SonOfABrisketMaker's picture

thats some sad, sad shit. My skids, bless their hearts, are always sure to bring a gift for their sister, DD7. SS21 is paying for college and working full time and he still manages to scrape up 20 bucks for something that makes kiddo squeal with joy. Granted, I subsidize girl trips to the mall for DD and SD but I know SD is spending way more than I give her, out of her own summer earnings.

capp1978's picture

She's 2 and doesn't realize that her sister didn't get her a gift and it's not like BD is neglected, she has plenty it's just the principal.  It's the principal that every time we see her she has a new tattoo, a new piercing, she's sitting there vaping or going out side to smoke, all while wearing her new Apple iWatch and Uggs.  It's just pure selfishness.  BD is 2 years old she loves ballons and stuffed animals, go to the dollar store and get her a $1 balloon & $1 stuffed animal and she would be thrilled.  It's the thought that counts.  

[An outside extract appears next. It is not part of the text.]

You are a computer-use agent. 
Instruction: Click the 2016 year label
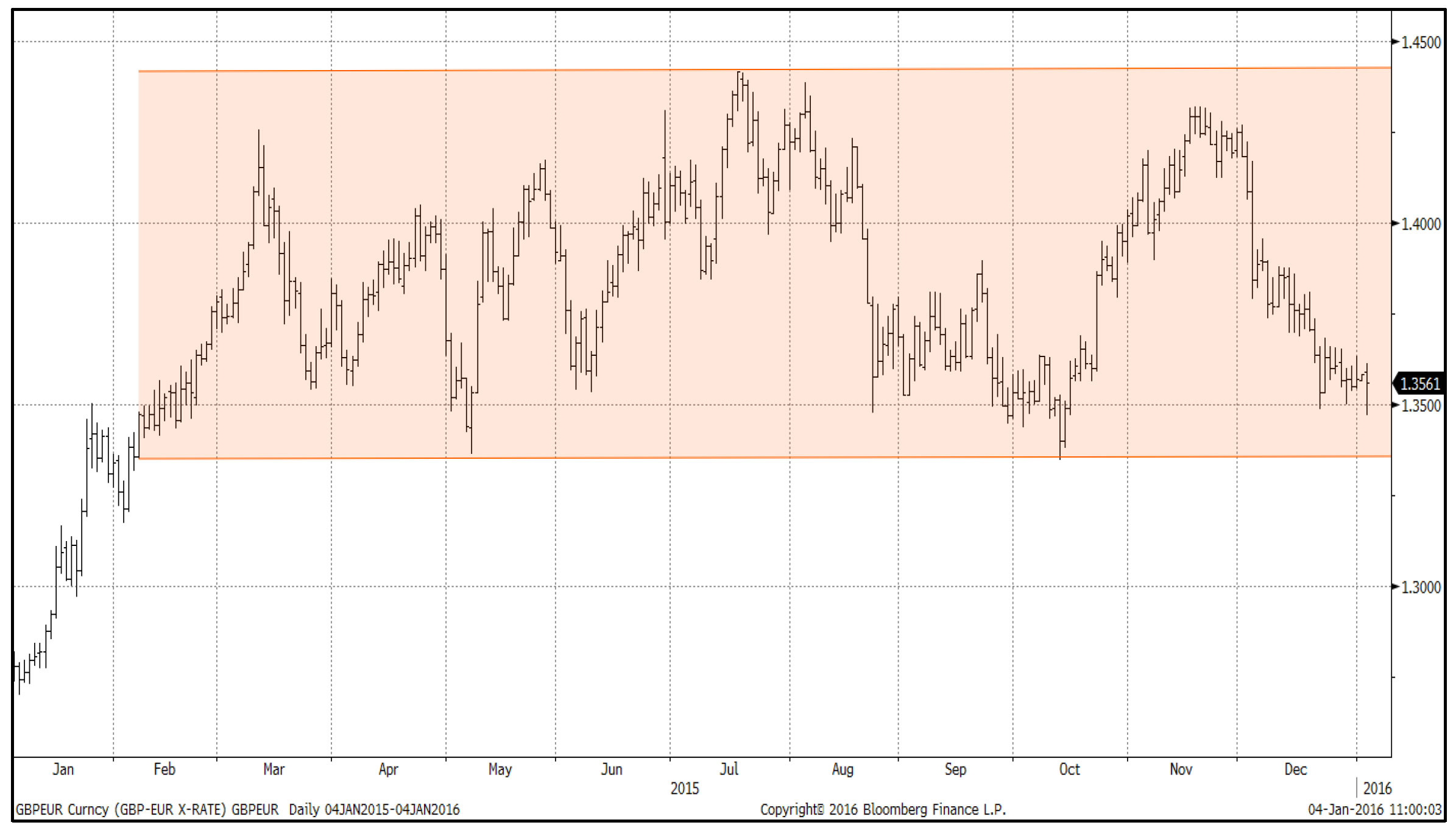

DH was thrilled that she showed up and after everyone left and we finally sat down all DH did was talk about how wonderful it was that SD was there even though we have our differences.

thinkthrice's picture

but i would have ZERO expectations of SD and when DD is old enough let her know in so many words that her half sister is a selfish bastard to soften the blow.

shamds's picture

Their half siblings happy birthday or buy presents on that day. I never say happy birthday to them and since only ss20 lives with us when not at uni then if we are on holiday together hubby will get a slice of cake at restaurant where the staff sing happy birthday otherwise he does nothing

his kids never say happy birthday ever and don’t contact him unless they need favours, money or bills paid for so he’s not gonna go out of his way to contact them and wish happy birthday because he’s upset with their attitude and behaviour

i did a birthday party for my daughters 1st and invited inlaws over but ss was at college then. Hubby only says happy birthday to me and our kids and is happy to say it.

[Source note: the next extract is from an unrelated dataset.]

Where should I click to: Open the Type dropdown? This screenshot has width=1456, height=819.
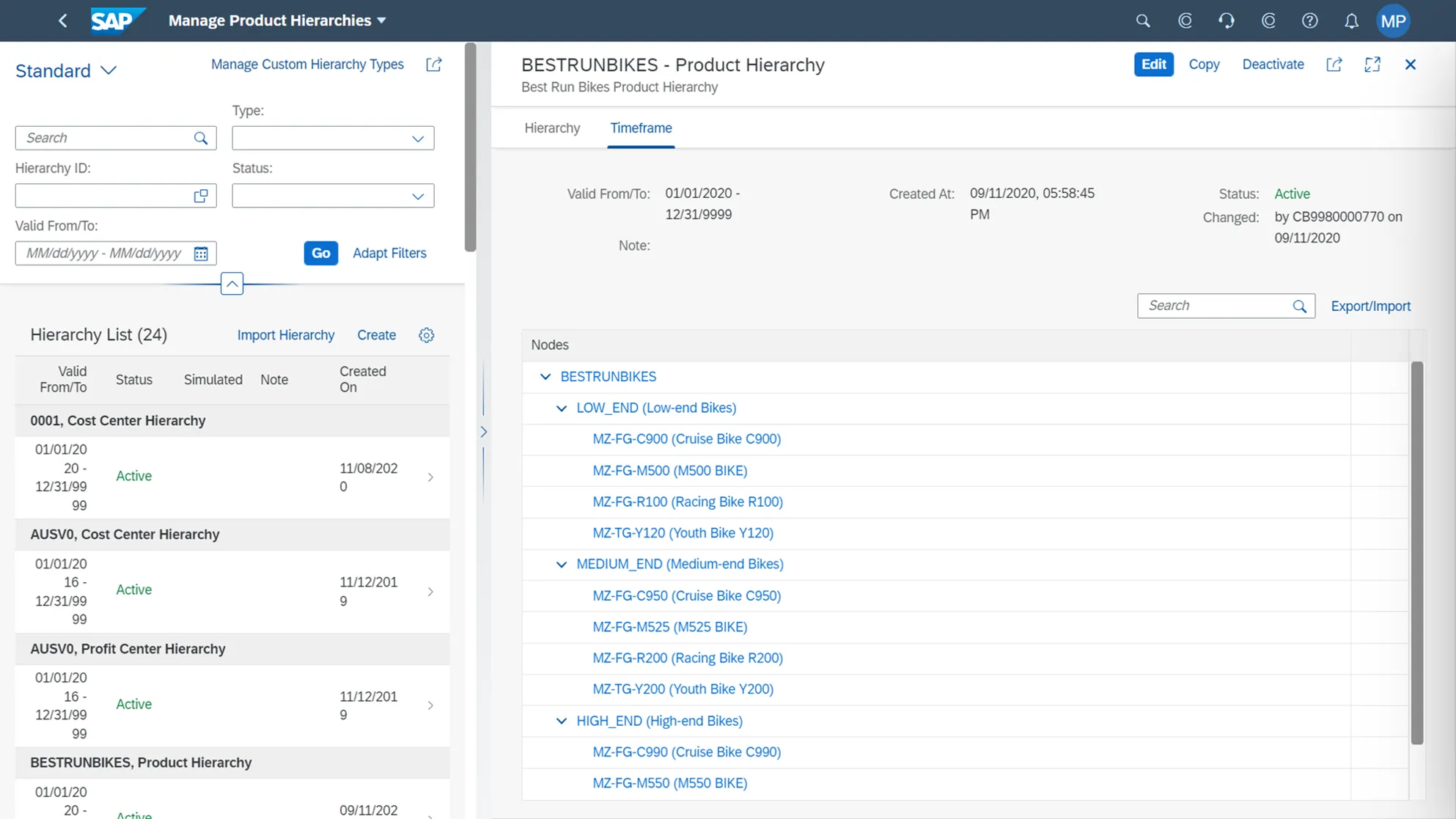tap(417, 139)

my sd only initiated contact mid last year after 5-6 years disappearing with their mum and they’ll buy useless presents that are so over the top and useless for our toddlers and not practical and it just clogs up our home but on birthday its nada. I brought it up with hubby like why are our toddlers getting cheap ass felt school bags that are gonna be ripped apart in days, then next meet up with their dad they buy the same things and a cheap arse dress thats made from cheap arse materials but made to look fancy that my daughter can’t even wear normally. Even i’m smart at getting stuff on sale thats cheap but quality. She gets given velcro fruit, apparently sd14 told sd22 she wanted to get everything for my kids but i believe its the exwife who’s telling her daughters to buy this useless shit to keep up appearances that they are all changed and good but still up to their usual stuff

i stopped the gift giving with hubby for normal meet ups but like op said, even a $5 stuffed doll or toy flower my kid would love to carry around and hug. So op sd basically turned her half siblings/stepsisters birthday into about her not being able to afford stuff.

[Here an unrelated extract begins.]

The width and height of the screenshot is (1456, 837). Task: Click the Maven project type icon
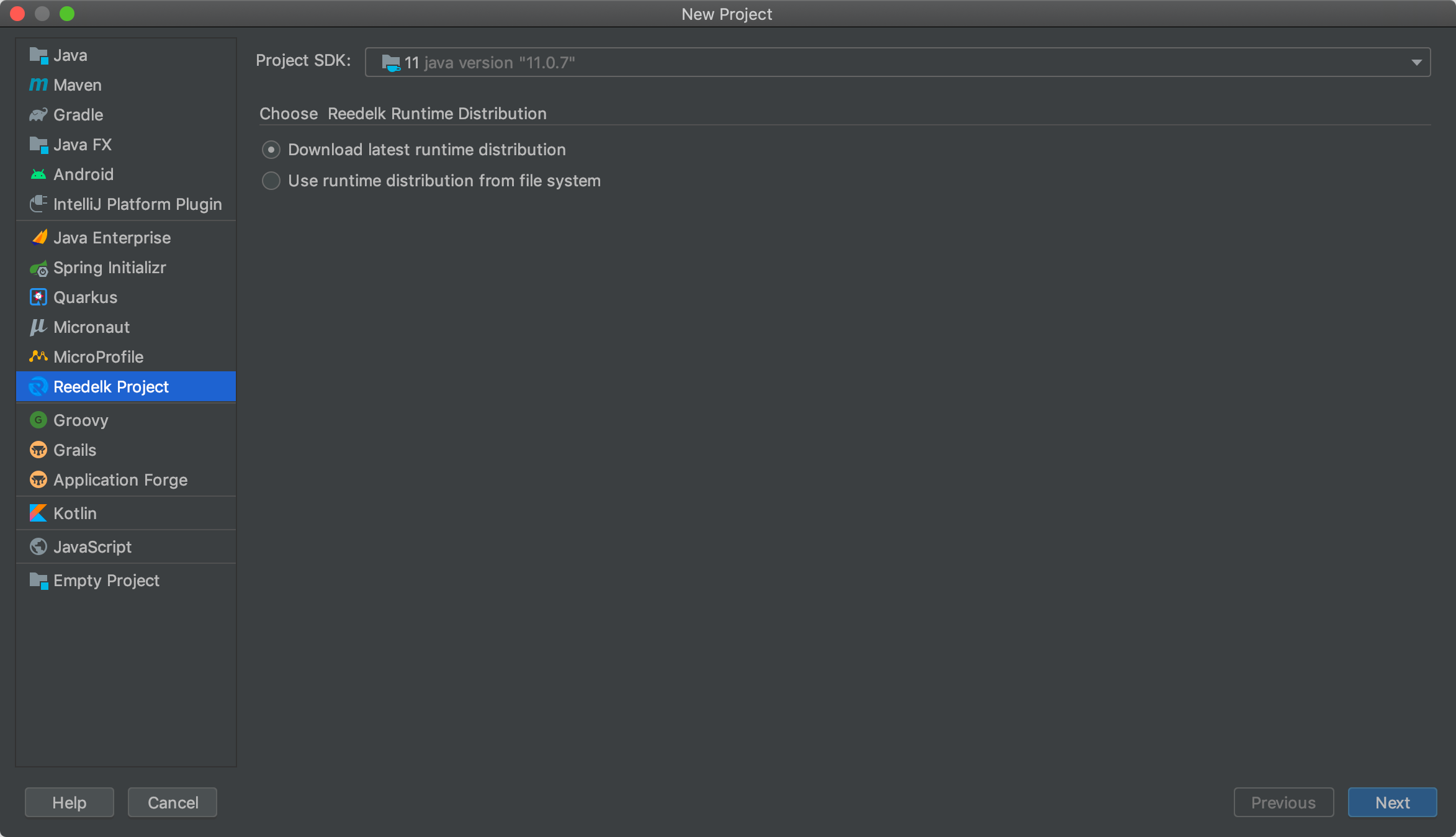[38, 84]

if that were me op, i would have sarcastically responded with those multiple tattoos and piercings you recently got don’t seem cheap... oh the shock on her face then.... yep i’m that kind of nasty... i don’t tolerate hypocritical bullshit

capp1978's picture

I wish I could have said that to her but she didn't say it to me.  We really don't speak, she came to the party she said hi, she ate and she left.  That was it.  If she would have said to me she can't afford anything I would have totally said something to her.  When she told DH I can't afford to buy her a gift DH said oh that's ok we don't expect you to buy anything for her, your presence is all that matters.  GAG!!!!!